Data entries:
# # # #

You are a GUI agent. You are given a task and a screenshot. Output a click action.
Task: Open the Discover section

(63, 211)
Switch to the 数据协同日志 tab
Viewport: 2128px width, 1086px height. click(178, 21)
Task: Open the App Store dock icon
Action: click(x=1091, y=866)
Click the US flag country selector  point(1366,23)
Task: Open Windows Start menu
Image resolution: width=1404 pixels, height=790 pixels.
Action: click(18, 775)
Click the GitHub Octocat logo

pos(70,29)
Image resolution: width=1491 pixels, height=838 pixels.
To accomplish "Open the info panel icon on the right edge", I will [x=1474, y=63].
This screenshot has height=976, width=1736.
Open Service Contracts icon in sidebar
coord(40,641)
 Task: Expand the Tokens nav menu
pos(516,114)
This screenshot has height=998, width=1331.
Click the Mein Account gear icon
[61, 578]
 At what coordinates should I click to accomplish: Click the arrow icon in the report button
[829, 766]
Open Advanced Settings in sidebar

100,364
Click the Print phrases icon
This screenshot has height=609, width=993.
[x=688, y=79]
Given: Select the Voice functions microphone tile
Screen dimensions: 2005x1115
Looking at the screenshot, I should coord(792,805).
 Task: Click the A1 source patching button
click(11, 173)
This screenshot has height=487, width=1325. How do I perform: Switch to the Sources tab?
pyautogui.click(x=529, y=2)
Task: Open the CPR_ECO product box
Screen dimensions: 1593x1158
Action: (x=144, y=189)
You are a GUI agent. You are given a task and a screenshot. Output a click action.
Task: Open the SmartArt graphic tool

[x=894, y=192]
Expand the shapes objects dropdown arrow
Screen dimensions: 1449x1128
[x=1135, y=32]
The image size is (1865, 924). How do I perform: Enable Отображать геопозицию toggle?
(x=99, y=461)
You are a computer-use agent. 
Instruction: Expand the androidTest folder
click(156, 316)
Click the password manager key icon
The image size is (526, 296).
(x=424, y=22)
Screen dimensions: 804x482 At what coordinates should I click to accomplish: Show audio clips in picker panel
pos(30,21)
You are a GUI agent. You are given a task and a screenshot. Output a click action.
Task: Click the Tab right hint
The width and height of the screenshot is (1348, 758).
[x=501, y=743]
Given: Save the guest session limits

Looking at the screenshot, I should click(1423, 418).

# # # #

To do
With nothing left out, copy every record exactly.

Final answer
You are a GUI agent. You are given a task and a screenshot. Output a click action.
Task: Open the Discover section

(63, 211)
Switch to the 数据协同日志 tab
Viewport: 2128px width, 1086px height. click(178, 21)
Task: Open the App Store dock icon
Action: click(x=1091, y=866)
Click the US flag country selector  point(1366,23)
Task: Open Windows Start menu
Image resolution: width=1404 pixels, height=790 pixels.
Action: click(18, 775)
Click the GitHub Octocat logo

pos(70,29)
Image resolution: width=1491 pixels, height=838 pixels.
To accomplish "Open the info panel icon on the right edge", I will [x=1474, y=63].
This screenshot has height=976, width=1736.
Open Service Contracts icon in sidebar
coord(40,641)
 Task: Expand the Tokens nav menu
pos(516,114)
This screenshot has height=998, width=1331.
Click the Mein Account gear icon
[61, 578]
 At what coordinates should I click to accomplish: Click the arrow icon in the report button
[829, 766]
Open Advanced Settings in sidebar

100,364
Click the Print phrases icon
This screenshot has height=609, width=993.
[x=688, y=79]
Given: Select the Voice functions microphone tile
Screen dimensions: 2005x1115
Looking at the screenshot, I should coord(792,805).
 Task: Click the A1 source patching button
click(11, 173)
This screenshot has height=487, width=1325. How do I perform: Switch to the Sources tab?
pyautogui.click(x=529, y=2)
Task: Open the CPR_ECO product box
Screen dimensions: 1593x1158
Action: (x=144, y=189)
You are a GUI agent. You are given a task and a screenshot. Output a click action.
Task: Open the SmartArt graphic tool

[x=894, y=192]
Expand the shapes objects dropdown arrow
Screen dimensions: 1449x1128
[x=1135, y=32]
The image size is (1865, 924). How do I perform: Enable Отображать геопозицию toggle?
(x=99, y=461)
You are a computer-use agent. 
Instruction: Expand the androidTest folder
click(156, 316)
Click the password manager key icon
The image size is (526, 296).
(x=424, y=22)
Screen dimensions: 804x482 At what coordinates should I click to accomplish: Show audio clips in picker panel
pos(30,21)
You are a GUI agent. You are given a task and a screenshot. Output a click action.
Task: Click the Tab right hint
The width and height of the screenshot is (1348, 758).
[x=501, y=743]
Given: Save the guest session limits

Looking at the screenshot, I should click(1423, 418).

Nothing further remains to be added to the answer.